Opinion: Early morning SRT helps students thrive


Bree Soule, Writer

While walking through the school hallway in the morning, you may see numerous tired faces as students begin to file in. Students drag their feet to first hour wishing it was the end of the day already. Having SRT in the morning benefits students, helping them to get a kickstart to their day before putting all their energy into classwork.

SRT is a time for students to get their homework done, make up tests or quizzes, and talk to teachers. Having the opportunity to speak with a teacher before seeing them in class helps students fix unresolved issues or helps them to understand what they’re doing before jumping into the next class. Making up a test or quiz beforehand is also helpful so students don’t get flooded with new information that isn’t on the test. 

On average, 72.7 percent of high school students do not get the recommended 8-10 hours of sleep every night, according to the national YRBS. Therefore, they come to school tired and require time to wake up. Morning SRT gives students a chance to wake up and mentally prepare themselves for the workload ahead. 

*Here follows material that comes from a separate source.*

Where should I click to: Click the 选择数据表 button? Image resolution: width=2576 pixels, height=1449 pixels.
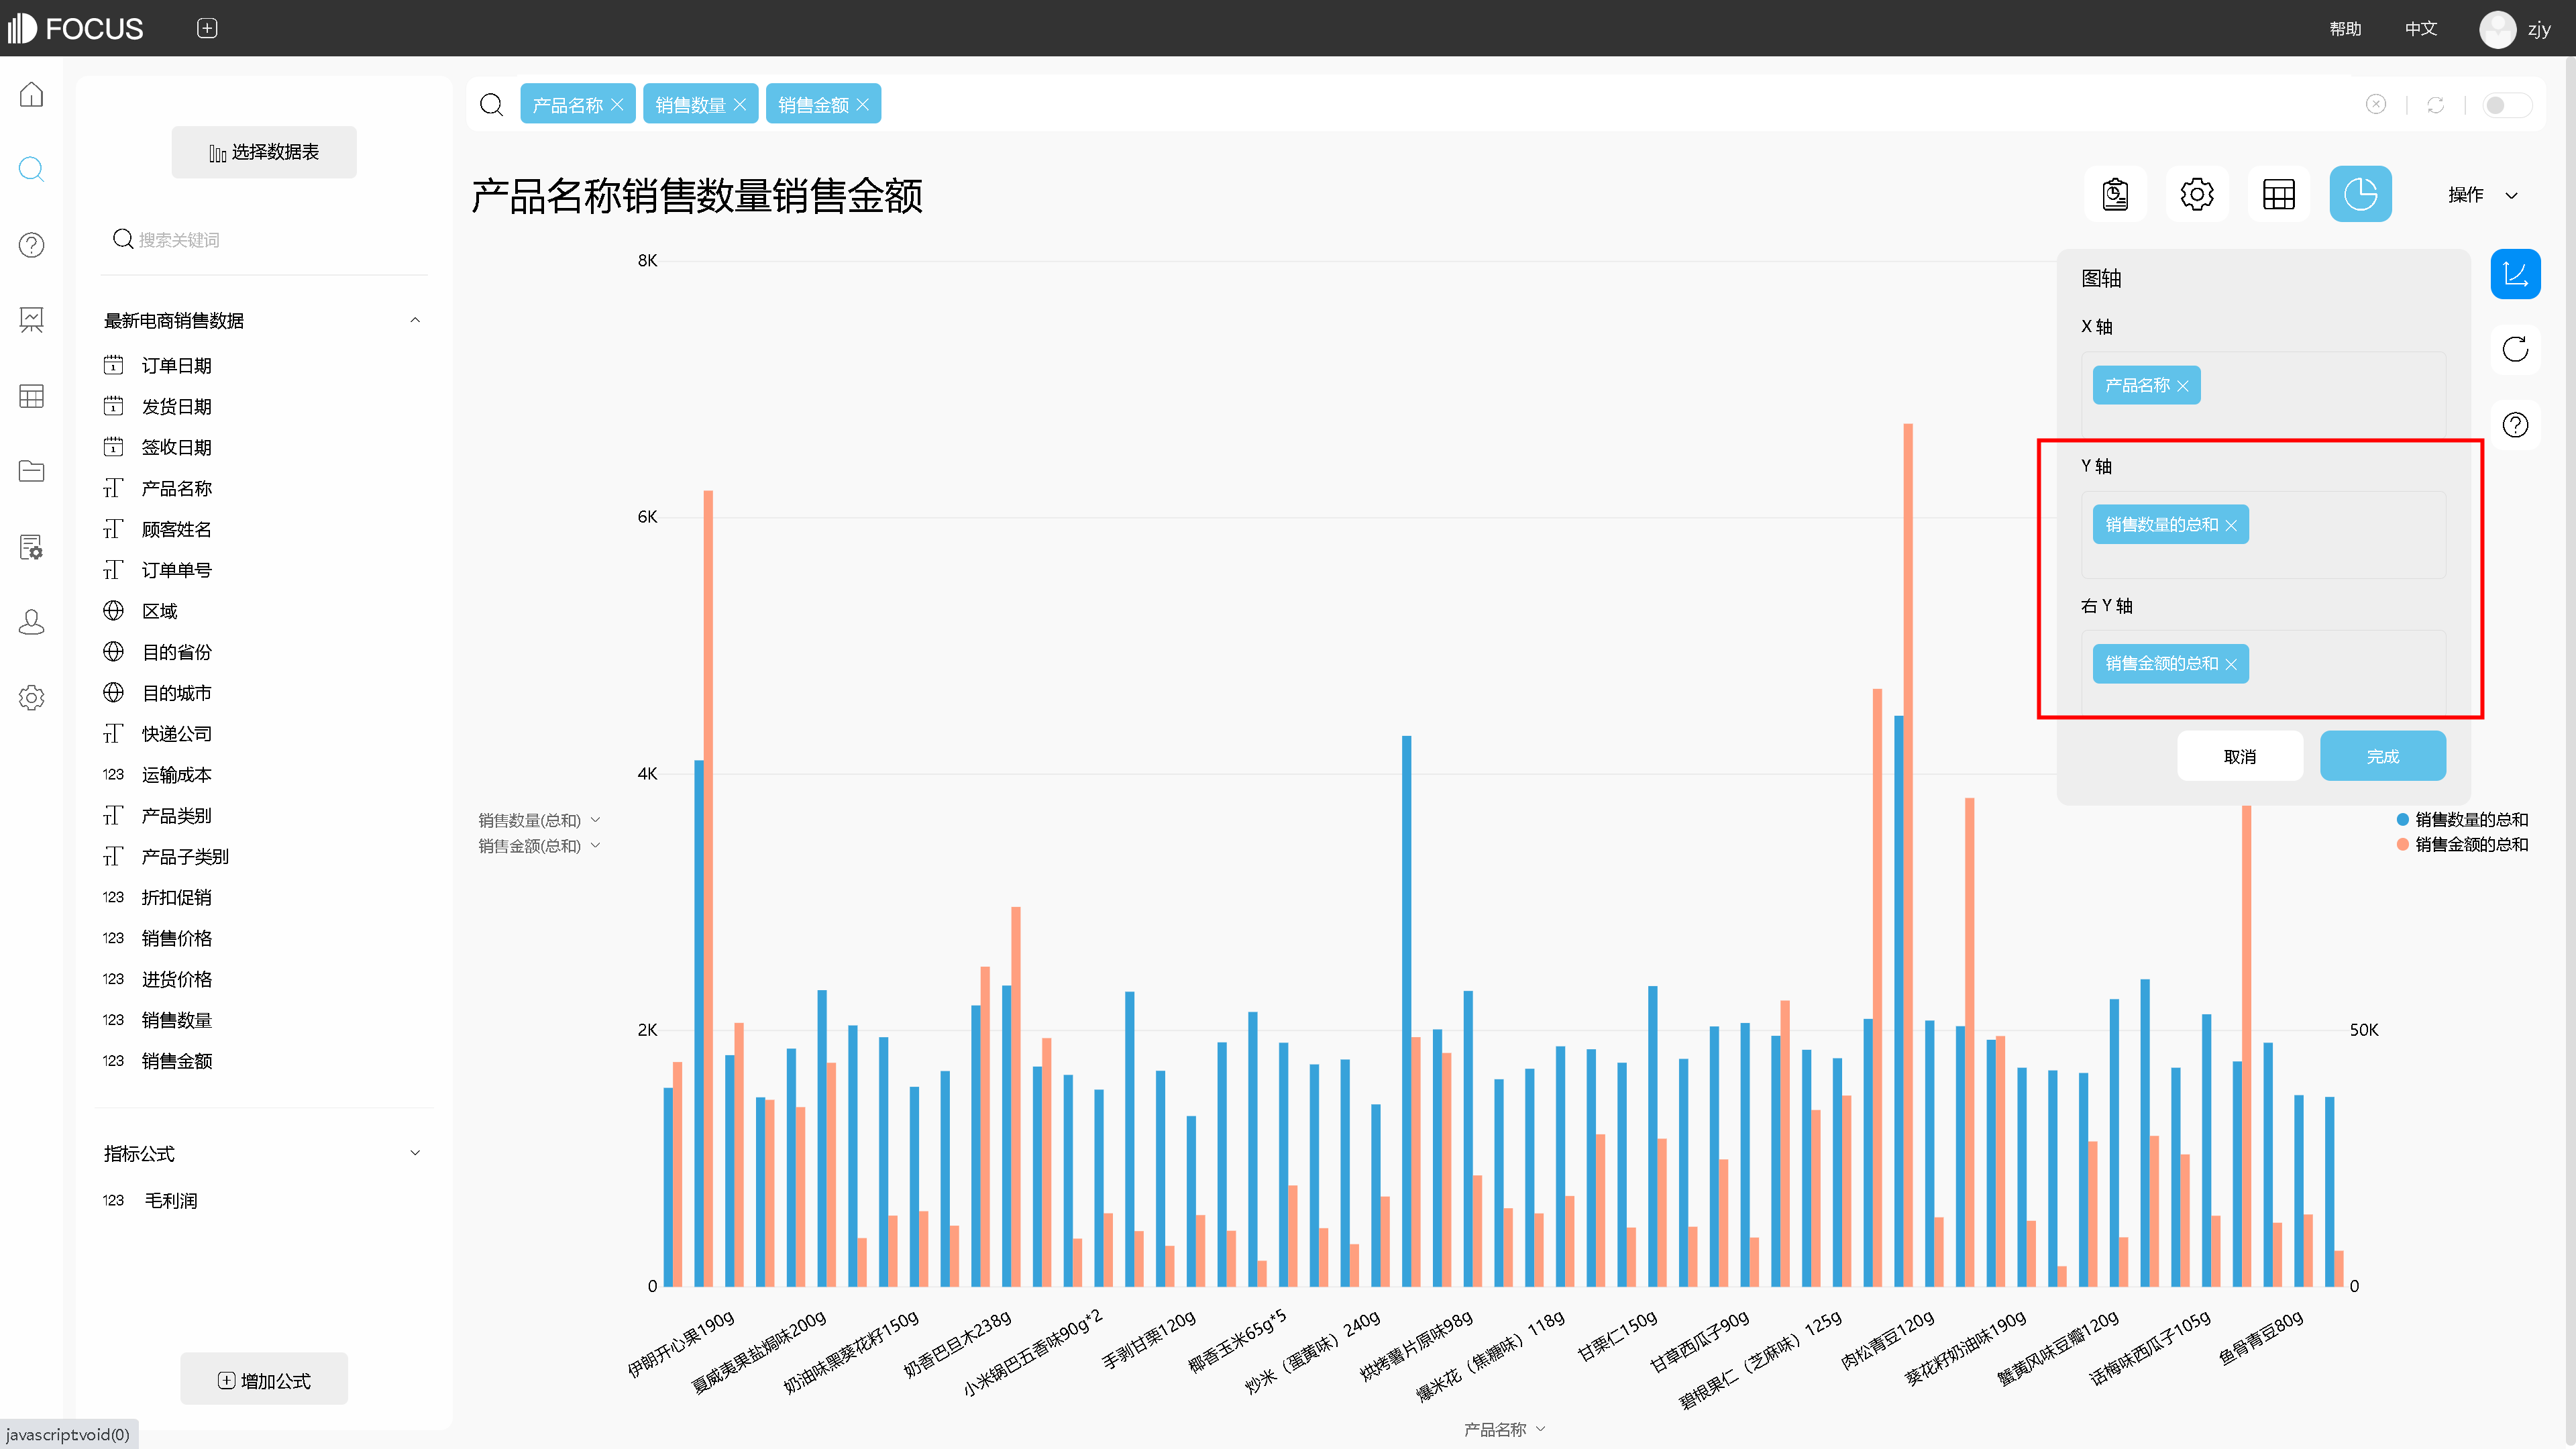pyautogui.click(x=264, y=152)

Occasionally a student may forget they have homework or will forget their homework at school. This results in them rushing to get their work done in other classes which creates an ongoing cycle of the student not paying attention in the class they’re currently in. Morning SRT can help prevent this by giving students a chance to finish their assignment before their class starts.

Morning SRT doesn’t only benefit students. Teachers get an extra amount of time in the morning to plan for the day, make any last changes to their lesson plans, or to take care of any sudden problems that have occurred. This could provide for a better organized day, maximizing the amount of class time teachers can educate their students. 

Afternoon SRT is not as productive and beneficial for students and teachers as morning SRT. With morning SRT, students can ease into their day, work on homework that’s due, and talk to teachers before they go to their class.